TASK BRIEF = What follows is a set of entries; retype all of them exactly.

--- DATA EXCERPTS ---

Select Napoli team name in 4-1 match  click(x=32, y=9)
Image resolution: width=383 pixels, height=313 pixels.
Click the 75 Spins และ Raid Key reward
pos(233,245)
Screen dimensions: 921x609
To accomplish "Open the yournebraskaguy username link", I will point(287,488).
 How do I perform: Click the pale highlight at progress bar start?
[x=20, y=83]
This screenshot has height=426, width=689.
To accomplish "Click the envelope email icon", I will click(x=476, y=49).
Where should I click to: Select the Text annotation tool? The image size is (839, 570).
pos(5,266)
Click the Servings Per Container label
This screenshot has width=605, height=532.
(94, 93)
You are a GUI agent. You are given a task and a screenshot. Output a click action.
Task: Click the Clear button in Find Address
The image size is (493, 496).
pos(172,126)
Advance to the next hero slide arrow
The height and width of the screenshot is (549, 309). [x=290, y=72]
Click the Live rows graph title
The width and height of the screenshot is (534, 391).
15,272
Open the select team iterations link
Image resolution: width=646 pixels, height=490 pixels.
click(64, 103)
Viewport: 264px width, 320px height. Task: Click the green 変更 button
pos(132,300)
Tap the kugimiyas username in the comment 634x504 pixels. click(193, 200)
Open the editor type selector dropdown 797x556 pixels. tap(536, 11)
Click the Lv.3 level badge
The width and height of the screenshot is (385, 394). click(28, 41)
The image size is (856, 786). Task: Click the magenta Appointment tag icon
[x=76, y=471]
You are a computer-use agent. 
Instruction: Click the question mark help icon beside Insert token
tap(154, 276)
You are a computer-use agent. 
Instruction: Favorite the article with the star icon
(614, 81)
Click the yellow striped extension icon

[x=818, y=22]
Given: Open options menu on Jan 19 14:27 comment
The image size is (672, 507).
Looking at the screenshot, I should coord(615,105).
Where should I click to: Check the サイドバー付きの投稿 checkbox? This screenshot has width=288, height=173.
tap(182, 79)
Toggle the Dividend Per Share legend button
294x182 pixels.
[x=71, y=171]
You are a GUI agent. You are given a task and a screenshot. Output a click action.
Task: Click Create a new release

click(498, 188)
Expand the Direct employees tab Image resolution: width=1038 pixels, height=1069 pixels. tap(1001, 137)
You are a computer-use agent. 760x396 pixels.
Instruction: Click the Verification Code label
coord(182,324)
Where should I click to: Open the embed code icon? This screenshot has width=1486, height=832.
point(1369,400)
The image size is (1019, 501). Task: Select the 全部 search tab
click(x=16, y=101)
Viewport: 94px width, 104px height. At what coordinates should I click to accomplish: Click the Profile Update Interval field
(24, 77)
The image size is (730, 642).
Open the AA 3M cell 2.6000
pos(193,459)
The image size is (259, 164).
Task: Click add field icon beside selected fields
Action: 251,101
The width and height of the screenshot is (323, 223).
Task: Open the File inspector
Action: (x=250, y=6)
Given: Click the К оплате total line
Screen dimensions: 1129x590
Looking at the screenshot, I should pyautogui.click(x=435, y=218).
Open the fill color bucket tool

---

EXERCISE SOLUTION =
Select Napoli team name in 4-1 match  click(x=32, y=9)
Image resolution: width=383 pixels, height=313 pixels.
Click the 75 Spins และ Raid Key reward
pos(233,245)
Screen dimensions: 921x609
To accomplish "Open the yournebraskaguy username link", I will point(287,488).
 How do I perform: Click the pale highlight at progress bar start?
[x=20, y=83]
This screenshot has height=426, width=689.
To accomplish "Click the envelope email icon", I will click(x=476, y=49).
Where should I click to: Select the Text annotation tool? The image size is (839, 570).
pos(5,266)
Click the Servings Per Container label
This screenshot has width=605, height=532.
(94, 93)
You are a GUI agent. You are given a task and a screenshot. Output a click action.
Task: Click the Clear button in Find Address
The image size is (493, 496).
pos(172,126)
Advance to the next hero slide arrow
The height and width of the screenshot is (549, 309). [x=290, y=72]
Click the Live rows graph title
The width and height of the screenshot is (534, 391).
15,272
Open the select team iterations link
Image resolution: width=646 pixels, height=490 pixels.
click(64, 103)
Viewport: 264px width, 320px height. Task: Click the green 変更 button
pos(132,300)
Tap the kugimiyas username in the comment 634x504 pixels. click(193, 200)
Open the editor type selector dropdown 797x556 pixels. tap(536, 11)
Click the Lv.3 level badge
The width and height of the screenshot is (385, 394). click(28, 41)
The image size is (856, 786). Task: Click the magenta Appointment tag icon
[x=76, y=471]
You are a computer-use agent. 
Instruction: Click the question mark help icon beside Insert token
tap(154, 276)
You are a computer-use agent. 
Instruction: Favorite the article with the star icon
(614, 81)
Click the yellow striped extension icon

[x=818, y=22]
Given: Open options menu on Jan 19 14:27 comment
The image size is (672, 507).
Looking at the screenshot, I should coord(615,105).
Where should I click to: Check the サイドバー付きの投稿 checkbox? This screenshot has width=288, height=173.
tap(182, 79)
Toggle the Dividend Per Share legend button
294x182 pixels.
[x=71, y=171]
You are a GUI agent. You are given a task and a screenshot. Output a click action.
Task: Click Create a new release

click(498, 188)
Expand the Direct employees tab Image resolution: width=1038 pixels, height=1069 pixels. tap(1001, 137)
You are a computer-use agent. 760x396 pixels.
Instruction: Click the Verification Code label
coord(182,324)
Where should I click to: Open the embed code icon? This screenshot has width=1486, height=832.
point(1369,400)
The image size is (1019, 501). Task: Select the 全部 search tab
click(x=16, y=101)
Viewport: 94px width, 104px height. At what coordinates should I click to accomplish: Click the Profile Update Interval field
(24, 77)
The image size is (730, 642).
Open the AA 3M cell 2.6000
pos(193,459)
The image size is (259, 164).
Task: Click add field icon beside selected fields
Action: 251,101
The width and height of the screenshot is (323, 223).
Task: Open the File inspector
Action: (x=250, y=6)
Given: Click the К оплате total line
Screen dimensions: 1129x590
Looking at the screenshot, I should pyautogui.click(x=435, y=218).
Open the fill color bucket tool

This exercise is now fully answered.